Politico's chief Washington correspondent, Edward-Isaac Dovere, posts an overwhelmingly pro-Mike Duggan piece titled "How Detroit’s Mayor Became Unbeatable." He starts:  

Something weird is happening in the Motor City: Government is working. And the guy in charge is about to get re-elected in a landslide because of it.

Detroit used to look like how America ends. Abandoned skyscrapers downtown. An 18-story abandoned train station looming at the edge of the skyline like a Roman ruin. Collapsing car factories, block after block of grass growing high over lots where the houses had burned or been abandoned. Bankrupt, with the governor putting a city manager in charge, looking at selling off its art museum’s collection to pay the bills—all while the glass towers of General Motors’ of-course named Renaissance Center stuck up high above neighborhoods that were literally falling apart.

Dovere had a 40-minute interview with Duggan for his podcast, "Off Message," and wrote the profile that gives Duggan credit for restoring streetlights and much more. Some locals argue Duggan too often gets credit for things that were in motion from past administrations or are the result of private investments. 

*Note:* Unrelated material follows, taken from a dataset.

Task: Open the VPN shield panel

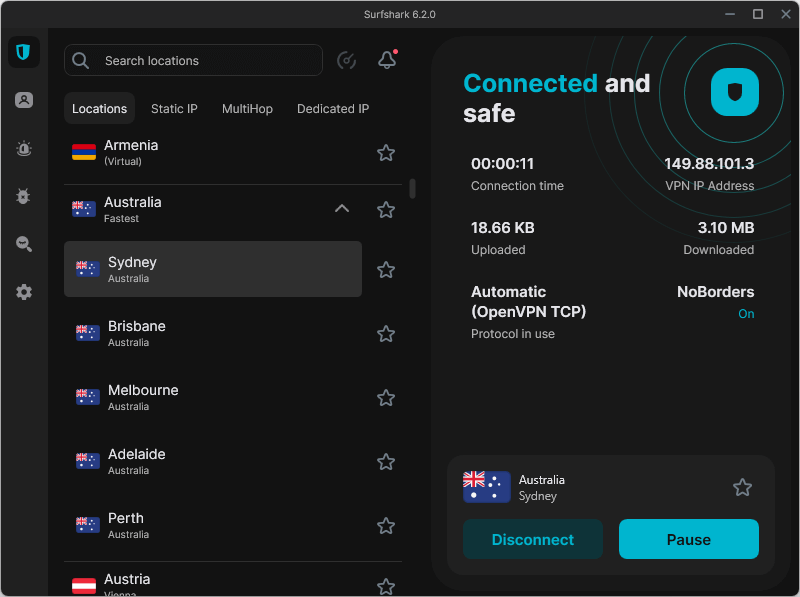Action: [23, 52]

Most of the profile doesn't give Detroiters any new information, but Dovere uses his access to discuss some interesting things.

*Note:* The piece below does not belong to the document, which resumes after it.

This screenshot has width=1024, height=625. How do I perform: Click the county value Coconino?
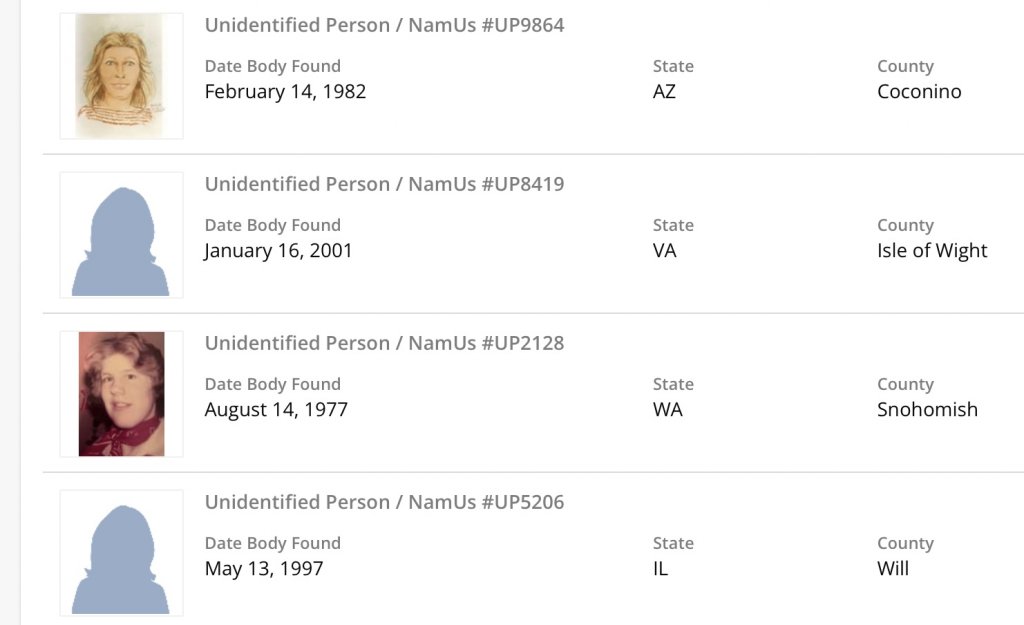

On the politics of being a white mayor in an overwhelmingly black city:

The politics remain complicated. Take Scott Benson, an African-American city councilman who stood proudly with Duggan at a press conference in August announcing the new “SisterFriends” program to pair volunteer women with expecting mothers for help with nutrition, doctor visits and advice—“there has to be a way to take our expertise and apply it to the moms in this town,” Duggan said at the event, pointing out the kind of stat that captures a city still very much in crisis: One in six Detroit children has problems stemming from a preventable premature birth.

Benson stood side by side with the mayor, laughed with him, posed for photos with him after. Then when I walked up to him to ask what makes Duggan successful, he told me he wouldn’t talk on the record.

On Duggan's "workman-like" style:

Duggan really does drive himself around, solo, in his Ford SUV, to weekly community meetings where he gathers ideas and tends to bring them back to his staff, asking for reports on how to make them reality—or why they can’t. In an hour on a Friday morning at a career center in the North End, he recruited three people for an adult masonry and plumbing training course he’s set up at a public school, said he’d think about bringing back the Bookmobile, and encouraged people to bid for reclaimed houses they could pick up for $1,000 online at the city’s daily auctions.

On Duggan's rival in November, state Senator Coleman A. Young II:

Young, Duggan’s African-American opponent, barely has a campaign—his website was shut down in June because they didn’t pay the bills, and repeated efforts to try to get in touch with him went nowhere but a string of half-engaged conversations promising to set something up, and a phone number for his campaign manager that’s not taking messages. The dissatisfaction is high enough that he still got thousands of votes.

Of course, the fact that Young is a less-than-formidable opponent could be one of the real reasons Duggan may win in a landslide.